# [Kutipan Dokumen]
Rabu, 26 Januari 2022

APAKAH MIMPIKU TERLALU BESAR?

 

Beberapa bulan sebelum tahun 2021 berakhir, pas banget Aku barusan selesai yudisium, diminta sharing tentang perkuliahan bareng Adek kelas satu almamater sekolah. Ada pertanyaan yang cukup menarik dari salah satu partisipan, yang tiba-tiba aku keinget lagi pertanyaannya kemaren. Kurang lebih Dia bertanya, "Kak, apakah ada mimpi yang terlalu besar? Bagaimana Kita memutuskan mimpi itu terlalu besar atau tidak untuk Kita? Bagaimana kalau kita tetap mengejarnya, apakah nanti akan merepotkan Kita?" Kalimat persisnya Aku ngga begitu inget. Intinya, Aku menangkapnya adalah, bagaimana Kita menyikapi mimpi Kita dan memilah, bagaimana jika mimpi itu terlalu besar dan merepotkan kita? Merepotkan disini maksudnya yang embuat kita susah sendiri. Setelah aku inget-inget jawabanku waktu itu kalau ngga salah Aku menyampaikan bahwa selama kita masih bisa memikirkan apa yang kita inginkan maka itu bisa saja terjadi, tidak ada mimpi yang terlalu besar, selama kita mau belajar, berusaha, dan menemukan jalannya maka apapun bisa dicapai. Jawabanku cukup diplomatis dan jujur Aku sendiri juga kurang puas dengan jawabanku.

Tapi kemaren, iya kemaren banget Aku nonton video Youtube dari mjs channel yang berjudul Ngaji Filsafat 147: Yunani Kuno: Stoikisme. Video berdurasi 2 jam (Pemateri: Dr. Fahruddin Faiz) yang menjelaskan tentang konsep dasar pemikiran stoikisme. Sebelum menjawab pertanyaan di atas, Aku jelaskan sedikit apa itu Stokisme. Stoikisme berasal dari pemikiran Kaum Stoa pada zaman Yunani kuno (Zeno 350 SM - Marcus Aurelius 250 M). Pemikiran Kaun Stoa terhadap alam semesta berpendapat bahwa dunia ini berdasarkan satu rational principle, yang ada di dunia dan segala peristiwa yang terjadi memiliki pola rasional dan sudah didesain sedemikian rupa dengan memiliki maksud dan tujuan tertentu untuk menjaga harmoni dalam alam semesta. Mengenai manusia, Kaum Stoa berpendapat bahwa manusia merupakan binatang berakal yang merupakan bagian dari alam semesta, dengan akalnya Ia diharapkan dapat menyelenggarakan keteraturan di dunia dan hidup selaras dengan alam semesta. Manusia yang hidup selaras, bertindak secara tepat dalam kebaikan dan hidup dalam harmoni yang prosional dan proporsional dengan akal, alam, dan Tuhan. Dengan menggunakan akal sehatnya, manusia dapat melakukan kebajikan, dan dari kebajikan tersebut lahirlah kebahagiaan. Kejahatan dalam diri manusia lahir dari penolakan terhadap akal sehat dan membiarkan emosi merusak dirinya, diantara emosi tersebut adalah: hasrat (keinginan), takut, senang, dan rasa sakit. Emosi tersebut melhirkan pemikiran yang tidak objektif oleh karena itu harus disingkirkan dan diganti dengan pikiran yang jernih.

# [Uraian Tugas 1]
Susun entri di bawah sebagai CSV dua kolom bernama "teks" dan "jawaban", mulai dari baris yang memuat "Annuaire d' éditeur (41, 64)" hingga akhir entri, kedua ujungnya termasuk. Buat satu baris untuk setiap entri, dengan masing-masing nilai dalam satu bidang berkutip dan jeda baris diganti spasi.
# [Uraian Tugas 2]
Lanjutkan tulisan tentang mimpi yang terlalu besar dan stoikisme di atas mulai dari bagian terakhirnya.

# [Entri yang Tersedia]

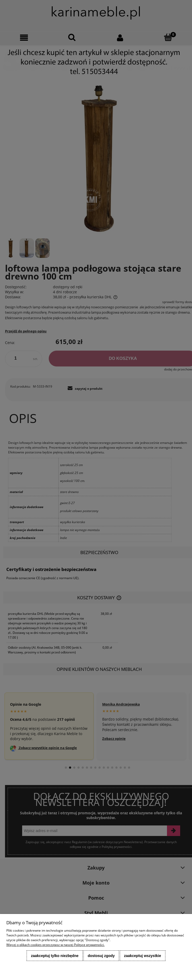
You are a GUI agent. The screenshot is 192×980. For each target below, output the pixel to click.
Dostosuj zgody (101, 956)
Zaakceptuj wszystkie (143, 956)
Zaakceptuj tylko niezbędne (55, 956)
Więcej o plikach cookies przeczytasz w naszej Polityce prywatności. (55, 945)
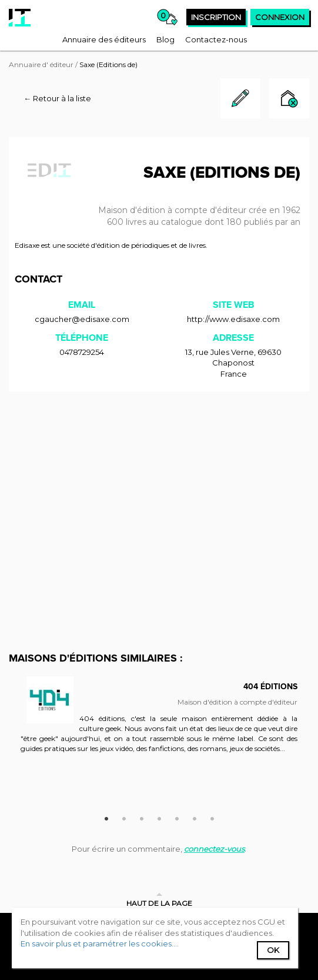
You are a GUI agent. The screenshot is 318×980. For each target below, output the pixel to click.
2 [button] (124, 817)
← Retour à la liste (57, 98)
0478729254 (82, 352)
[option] (159, 720)
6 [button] (195, 817)
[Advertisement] (159, 486)
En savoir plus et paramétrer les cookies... (99, 944)
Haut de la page (159, 903)
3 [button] (142, 817)
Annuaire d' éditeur (41, 64)
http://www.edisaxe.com (233, 319)
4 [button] (159, 817)
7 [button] (212, 817)
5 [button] (177, 817)
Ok (273, 950)
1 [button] (106, 817)
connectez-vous (214, 849)
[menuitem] (104, 39)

# [Hasil Latihan 1]
teks,jawaban
"Annuaire d' éditeur","(41, 64)"
"http://www.edisaxe.com","(233, 319)"
"4 [button]","(159, 817)"
"7 [button]","(212, 817)"
"5 [button]","(177, 817)"
"Ok","(273, 950)"
"1 [button]","(106, 817)"
"connectez-vous","(214, 849)"
"[menuitem]","(104, 39)"

# [Hasil Latihan 2]
Pemikiran Stokisme terhadap kontrol manusia atas keinginan menjelaskan bahwa secara naluri, manusia akan bahagia jika mendapatkan apa yang diinginkannya. Namun, jika Ia menginginkan sesuatu yang diluar jangkauan atau kontrolnya, jika tidak mendapatkannya maka Ia akan kecewa dan tidak bahagia sedangkan jika mendapatkannya Ia takut kehilangan.

“Whoever, therefore, wants to be free, let him neither wish for everything, nor avoid anything, that is under the control of the others or else, he is necessarily a slave”

-Epictetus-

Dari kalimat tersebut menjelaskan bahwa jika seseorang yang bebas adalah tidak menginginkan segala sesuatu yang berada dibawah kontrol orang lain, karena jika Ia mendapatkannya maka Ia akan dikendalikan oleh orang yang memiliki kontrol terhadap sesuatu yang Ia inginkan tersebut dan tidak lain Ia hanya menjadi budak.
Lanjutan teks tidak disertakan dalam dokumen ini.